## SELECTED EXCERPT
^^^^^^^^

Proving that you are not guilty of a crime by reason of insanity is extremely difficult. Only about one percent of criminal defendants even raise the defense, and only a quarter of those are successful. While the legal definitions of insanity vary from state to state, the essential element of insanity defenses is that the defendants lacked the required “criminal intent” to make them legally responsible for their actions.

The most widely used legal definition of insanity is known as the M’Naghten rule, named after a famous English murder case from the 1800s. In a nutshell, the M’Naghten rule requires a defendant to prove either that he did not know what he was doing, or if he did, that he didn’t know what he was doing was wrong. Boiled down even further, a defendant is insane under M’Naghten if he didn’t know right from wrong. Another standard courts will use is called the irresistible impulse test. Under this standard, defendants must prove that they knew their acts were wrong, but couldn’t control themselves.

^^^^^^^^

## STUDY MATERIAL
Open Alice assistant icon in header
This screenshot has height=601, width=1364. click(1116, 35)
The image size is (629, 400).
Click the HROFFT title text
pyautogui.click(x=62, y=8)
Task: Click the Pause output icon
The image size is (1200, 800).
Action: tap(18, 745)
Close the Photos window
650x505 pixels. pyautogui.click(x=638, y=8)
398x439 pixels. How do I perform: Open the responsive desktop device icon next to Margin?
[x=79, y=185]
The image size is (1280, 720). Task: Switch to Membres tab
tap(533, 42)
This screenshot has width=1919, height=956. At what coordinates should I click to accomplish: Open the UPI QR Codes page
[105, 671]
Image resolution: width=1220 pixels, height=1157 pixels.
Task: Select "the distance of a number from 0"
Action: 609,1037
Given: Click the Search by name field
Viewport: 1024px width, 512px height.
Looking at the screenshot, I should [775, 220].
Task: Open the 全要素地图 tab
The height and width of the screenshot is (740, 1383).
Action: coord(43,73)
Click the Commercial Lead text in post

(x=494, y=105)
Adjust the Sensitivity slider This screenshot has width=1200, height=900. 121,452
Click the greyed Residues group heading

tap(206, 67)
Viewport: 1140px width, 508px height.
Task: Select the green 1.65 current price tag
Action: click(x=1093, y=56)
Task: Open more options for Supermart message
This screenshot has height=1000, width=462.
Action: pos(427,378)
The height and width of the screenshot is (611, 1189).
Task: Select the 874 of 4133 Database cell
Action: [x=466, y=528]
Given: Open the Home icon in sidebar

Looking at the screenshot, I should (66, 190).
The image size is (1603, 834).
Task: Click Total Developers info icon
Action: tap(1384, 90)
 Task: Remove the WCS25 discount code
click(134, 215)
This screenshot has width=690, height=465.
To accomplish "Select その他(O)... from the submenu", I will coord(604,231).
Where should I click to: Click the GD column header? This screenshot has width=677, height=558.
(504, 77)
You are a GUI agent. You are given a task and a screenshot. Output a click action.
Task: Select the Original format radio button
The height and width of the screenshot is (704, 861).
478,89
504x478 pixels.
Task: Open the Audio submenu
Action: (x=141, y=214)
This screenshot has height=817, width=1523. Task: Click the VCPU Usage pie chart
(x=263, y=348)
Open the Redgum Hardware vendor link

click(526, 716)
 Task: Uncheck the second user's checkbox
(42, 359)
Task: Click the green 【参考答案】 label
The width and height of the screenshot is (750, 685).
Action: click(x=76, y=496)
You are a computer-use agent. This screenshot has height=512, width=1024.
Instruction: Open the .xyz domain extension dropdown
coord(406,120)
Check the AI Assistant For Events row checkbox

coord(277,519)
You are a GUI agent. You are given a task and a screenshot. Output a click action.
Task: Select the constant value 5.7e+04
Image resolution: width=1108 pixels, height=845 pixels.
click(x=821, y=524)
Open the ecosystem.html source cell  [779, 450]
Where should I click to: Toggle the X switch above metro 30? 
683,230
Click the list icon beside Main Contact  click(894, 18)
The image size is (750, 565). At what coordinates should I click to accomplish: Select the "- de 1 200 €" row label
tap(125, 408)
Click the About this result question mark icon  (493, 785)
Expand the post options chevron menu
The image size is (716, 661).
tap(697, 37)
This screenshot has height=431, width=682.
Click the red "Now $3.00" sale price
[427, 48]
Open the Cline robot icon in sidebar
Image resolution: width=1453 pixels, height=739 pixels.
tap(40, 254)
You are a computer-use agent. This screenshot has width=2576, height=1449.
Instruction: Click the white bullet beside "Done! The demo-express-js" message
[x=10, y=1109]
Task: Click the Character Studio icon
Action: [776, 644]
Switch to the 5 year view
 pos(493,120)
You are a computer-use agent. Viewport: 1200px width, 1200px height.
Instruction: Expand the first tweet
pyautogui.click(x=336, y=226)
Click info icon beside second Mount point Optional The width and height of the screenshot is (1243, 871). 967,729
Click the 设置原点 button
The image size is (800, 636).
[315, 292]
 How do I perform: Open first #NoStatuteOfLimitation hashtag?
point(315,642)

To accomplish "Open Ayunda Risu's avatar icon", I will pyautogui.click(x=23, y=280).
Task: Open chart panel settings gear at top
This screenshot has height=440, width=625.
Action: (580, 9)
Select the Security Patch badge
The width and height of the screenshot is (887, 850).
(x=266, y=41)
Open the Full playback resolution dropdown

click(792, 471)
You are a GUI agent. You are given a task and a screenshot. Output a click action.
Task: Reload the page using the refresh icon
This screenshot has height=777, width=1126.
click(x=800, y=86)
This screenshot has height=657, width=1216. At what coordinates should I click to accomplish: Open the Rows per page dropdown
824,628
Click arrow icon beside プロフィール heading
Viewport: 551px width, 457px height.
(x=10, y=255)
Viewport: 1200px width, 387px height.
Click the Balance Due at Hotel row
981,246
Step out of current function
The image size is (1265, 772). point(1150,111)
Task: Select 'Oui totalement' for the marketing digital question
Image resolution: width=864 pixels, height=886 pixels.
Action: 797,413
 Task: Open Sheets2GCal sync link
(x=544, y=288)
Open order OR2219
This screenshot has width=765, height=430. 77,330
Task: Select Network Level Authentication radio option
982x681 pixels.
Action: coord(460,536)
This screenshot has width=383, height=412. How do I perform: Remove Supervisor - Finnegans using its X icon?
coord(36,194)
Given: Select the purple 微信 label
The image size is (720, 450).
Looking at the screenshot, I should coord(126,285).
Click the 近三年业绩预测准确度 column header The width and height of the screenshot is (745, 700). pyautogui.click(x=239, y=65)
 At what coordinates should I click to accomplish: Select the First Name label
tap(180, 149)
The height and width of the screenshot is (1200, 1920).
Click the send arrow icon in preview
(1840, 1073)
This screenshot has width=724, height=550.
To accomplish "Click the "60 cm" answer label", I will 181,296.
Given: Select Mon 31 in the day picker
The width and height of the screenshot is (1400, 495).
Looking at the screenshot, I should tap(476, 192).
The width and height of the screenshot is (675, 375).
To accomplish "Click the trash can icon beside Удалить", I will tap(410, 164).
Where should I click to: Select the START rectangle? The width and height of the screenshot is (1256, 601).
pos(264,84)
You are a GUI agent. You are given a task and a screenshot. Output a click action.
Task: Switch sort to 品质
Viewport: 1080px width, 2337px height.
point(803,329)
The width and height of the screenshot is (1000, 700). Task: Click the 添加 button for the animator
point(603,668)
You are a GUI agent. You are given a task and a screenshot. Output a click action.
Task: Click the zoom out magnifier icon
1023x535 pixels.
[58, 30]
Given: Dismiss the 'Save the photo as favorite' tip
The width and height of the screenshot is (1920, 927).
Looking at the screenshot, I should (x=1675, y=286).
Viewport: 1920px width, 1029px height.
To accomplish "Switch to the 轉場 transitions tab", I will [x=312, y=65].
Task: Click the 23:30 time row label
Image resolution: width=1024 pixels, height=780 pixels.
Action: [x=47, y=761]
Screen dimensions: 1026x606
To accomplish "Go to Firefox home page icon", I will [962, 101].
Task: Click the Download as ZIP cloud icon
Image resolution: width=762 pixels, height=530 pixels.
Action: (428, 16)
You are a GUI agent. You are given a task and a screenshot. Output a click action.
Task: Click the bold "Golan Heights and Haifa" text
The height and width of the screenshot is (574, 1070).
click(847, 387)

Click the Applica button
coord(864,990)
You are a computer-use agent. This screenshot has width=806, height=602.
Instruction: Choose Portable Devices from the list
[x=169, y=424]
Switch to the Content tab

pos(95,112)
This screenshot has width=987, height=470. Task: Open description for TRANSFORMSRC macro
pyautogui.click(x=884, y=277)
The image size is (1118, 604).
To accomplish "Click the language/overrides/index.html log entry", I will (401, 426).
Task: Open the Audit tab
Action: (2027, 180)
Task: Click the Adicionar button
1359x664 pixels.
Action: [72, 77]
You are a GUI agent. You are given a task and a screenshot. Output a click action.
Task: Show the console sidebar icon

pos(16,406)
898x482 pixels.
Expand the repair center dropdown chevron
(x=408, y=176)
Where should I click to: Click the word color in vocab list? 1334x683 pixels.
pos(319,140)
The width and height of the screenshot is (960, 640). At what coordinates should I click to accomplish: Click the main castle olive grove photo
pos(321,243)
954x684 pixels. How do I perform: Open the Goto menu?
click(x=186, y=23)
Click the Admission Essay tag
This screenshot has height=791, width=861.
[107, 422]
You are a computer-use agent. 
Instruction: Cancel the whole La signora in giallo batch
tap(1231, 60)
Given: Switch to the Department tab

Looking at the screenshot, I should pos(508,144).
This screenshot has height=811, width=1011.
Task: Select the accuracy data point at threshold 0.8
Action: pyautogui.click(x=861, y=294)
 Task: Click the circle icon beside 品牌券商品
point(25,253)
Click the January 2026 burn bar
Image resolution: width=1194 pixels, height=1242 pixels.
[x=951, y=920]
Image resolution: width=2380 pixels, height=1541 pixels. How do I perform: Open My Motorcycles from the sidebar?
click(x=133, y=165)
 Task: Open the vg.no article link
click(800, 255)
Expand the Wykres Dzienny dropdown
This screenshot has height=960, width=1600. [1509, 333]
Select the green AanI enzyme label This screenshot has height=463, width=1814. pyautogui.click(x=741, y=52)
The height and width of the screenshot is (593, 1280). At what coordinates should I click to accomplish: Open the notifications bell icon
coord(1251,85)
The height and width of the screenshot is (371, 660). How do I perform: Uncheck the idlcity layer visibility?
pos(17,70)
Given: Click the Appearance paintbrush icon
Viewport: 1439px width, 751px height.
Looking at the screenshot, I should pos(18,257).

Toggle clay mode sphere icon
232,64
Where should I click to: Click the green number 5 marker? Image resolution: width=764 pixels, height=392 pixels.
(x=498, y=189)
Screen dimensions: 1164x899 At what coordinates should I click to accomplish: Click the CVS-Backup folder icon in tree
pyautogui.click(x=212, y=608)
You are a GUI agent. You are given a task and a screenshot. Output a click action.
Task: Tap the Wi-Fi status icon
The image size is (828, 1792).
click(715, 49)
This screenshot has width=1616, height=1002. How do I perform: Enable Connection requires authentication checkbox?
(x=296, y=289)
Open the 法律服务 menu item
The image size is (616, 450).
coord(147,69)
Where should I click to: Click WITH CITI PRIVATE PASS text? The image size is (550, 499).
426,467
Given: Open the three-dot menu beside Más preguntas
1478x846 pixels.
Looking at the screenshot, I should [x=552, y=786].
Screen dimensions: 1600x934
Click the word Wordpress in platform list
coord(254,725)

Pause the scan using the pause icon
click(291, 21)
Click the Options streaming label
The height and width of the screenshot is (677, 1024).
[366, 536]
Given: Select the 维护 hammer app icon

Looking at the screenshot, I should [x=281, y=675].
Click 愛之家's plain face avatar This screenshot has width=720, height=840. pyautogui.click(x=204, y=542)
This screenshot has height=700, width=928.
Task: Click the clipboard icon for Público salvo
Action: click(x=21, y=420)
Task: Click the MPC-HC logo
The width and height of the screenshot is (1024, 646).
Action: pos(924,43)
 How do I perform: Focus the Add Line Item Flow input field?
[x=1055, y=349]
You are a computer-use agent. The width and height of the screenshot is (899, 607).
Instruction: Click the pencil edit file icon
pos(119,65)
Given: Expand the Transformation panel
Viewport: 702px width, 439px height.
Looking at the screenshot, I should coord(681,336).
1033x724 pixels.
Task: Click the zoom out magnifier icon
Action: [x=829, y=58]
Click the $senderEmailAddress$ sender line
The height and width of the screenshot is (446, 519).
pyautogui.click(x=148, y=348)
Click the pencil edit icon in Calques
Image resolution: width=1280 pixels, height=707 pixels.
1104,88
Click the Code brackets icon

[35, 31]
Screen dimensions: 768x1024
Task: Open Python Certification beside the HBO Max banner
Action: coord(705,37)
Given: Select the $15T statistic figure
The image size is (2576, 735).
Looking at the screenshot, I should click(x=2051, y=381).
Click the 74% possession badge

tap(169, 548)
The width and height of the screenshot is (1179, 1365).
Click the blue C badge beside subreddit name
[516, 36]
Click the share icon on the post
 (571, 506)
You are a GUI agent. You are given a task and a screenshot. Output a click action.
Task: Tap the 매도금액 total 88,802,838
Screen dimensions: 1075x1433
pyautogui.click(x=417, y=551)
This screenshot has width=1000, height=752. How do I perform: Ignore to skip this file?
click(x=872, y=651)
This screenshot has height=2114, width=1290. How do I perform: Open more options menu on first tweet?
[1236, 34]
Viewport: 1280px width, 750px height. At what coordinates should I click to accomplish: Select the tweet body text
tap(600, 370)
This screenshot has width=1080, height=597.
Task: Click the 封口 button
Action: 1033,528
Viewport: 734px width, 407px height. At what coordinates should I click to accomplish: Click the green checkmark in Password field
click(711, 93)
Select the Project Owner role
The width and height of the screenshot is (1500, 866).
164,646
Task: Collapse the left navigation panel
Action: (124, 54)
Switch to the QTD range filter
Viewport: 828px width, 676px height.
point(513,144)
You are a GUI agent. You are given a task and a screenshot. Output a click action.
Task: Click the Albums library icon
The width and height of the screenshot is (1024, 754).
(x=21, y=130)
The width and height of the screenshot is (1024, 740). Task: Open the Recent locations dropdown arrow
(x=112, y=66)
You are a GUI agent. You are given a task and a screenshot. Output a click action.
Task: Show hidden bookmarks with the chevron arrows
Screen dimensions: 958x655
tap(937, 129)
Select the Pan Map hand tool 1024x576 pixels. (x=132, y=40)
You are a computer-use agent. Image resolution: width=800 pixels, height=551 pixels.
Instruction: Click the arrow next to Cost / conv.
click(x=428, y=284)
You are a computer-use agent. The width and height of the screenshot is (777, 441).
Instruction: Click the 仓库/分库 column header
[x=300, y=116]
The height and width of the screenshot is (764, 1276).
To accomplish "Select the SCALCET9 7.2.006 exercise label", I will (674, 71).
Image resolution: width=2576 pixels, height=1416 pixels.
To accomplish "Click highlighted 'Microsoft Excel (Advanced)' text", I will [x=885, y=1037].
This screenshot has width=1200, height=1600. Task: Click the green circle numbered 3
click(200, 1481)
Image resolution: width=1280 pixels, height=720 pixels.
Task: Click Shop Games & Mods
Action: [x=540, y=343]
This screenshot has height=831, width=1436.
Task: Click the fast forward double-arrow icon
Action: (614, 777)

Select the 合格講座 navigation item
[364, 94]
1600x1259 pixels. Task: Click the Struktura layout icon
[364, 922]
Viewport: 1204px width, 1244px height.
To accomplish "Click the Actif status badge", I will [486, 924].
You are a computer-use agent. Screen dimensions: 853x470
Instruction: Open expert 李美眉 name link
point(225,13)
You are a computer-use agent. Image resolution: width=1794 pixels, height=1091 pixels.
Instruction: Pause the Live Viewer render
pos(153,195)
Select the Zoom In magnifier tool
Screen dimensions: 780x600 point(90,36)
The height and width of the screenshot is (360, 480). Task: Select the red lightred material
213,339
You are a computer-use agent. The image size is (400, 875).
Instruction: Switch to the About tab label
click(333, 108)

^^^^^^^^

## WHAT YOU WILL DO
(A) In the passage on the insanity defense, what share of the defendants who raise that defense succeed?
(B) Rewrite the passage on the insanity defense, starting at "The most widely" and ending at "couldn’t control themselves.", with "standard" swapped for "benchmark".
Answer using only the passage on the insanity defense.

## TASK-BY-TASK SOLUTIONS
(A) About a quarter of them.

(B)
The most widely used legal definition of insanity is known as the M’Naghten rule, named after a famous English murder case from the 1800s. In a nutshell, the M’Naghten rule requires a defendant to prove either that he did not know what he was doing, or if he did, that he didn’t know what he was doing was wrong. Boiled down even further, a defendant is insane under M’Naghten if he didn’t know right from wrong. Another benchmark courts will use is called the irresistible impulse test. Under this benchmark, defendants must prove that they knew their acts were wrong, but couldn’t control themselves.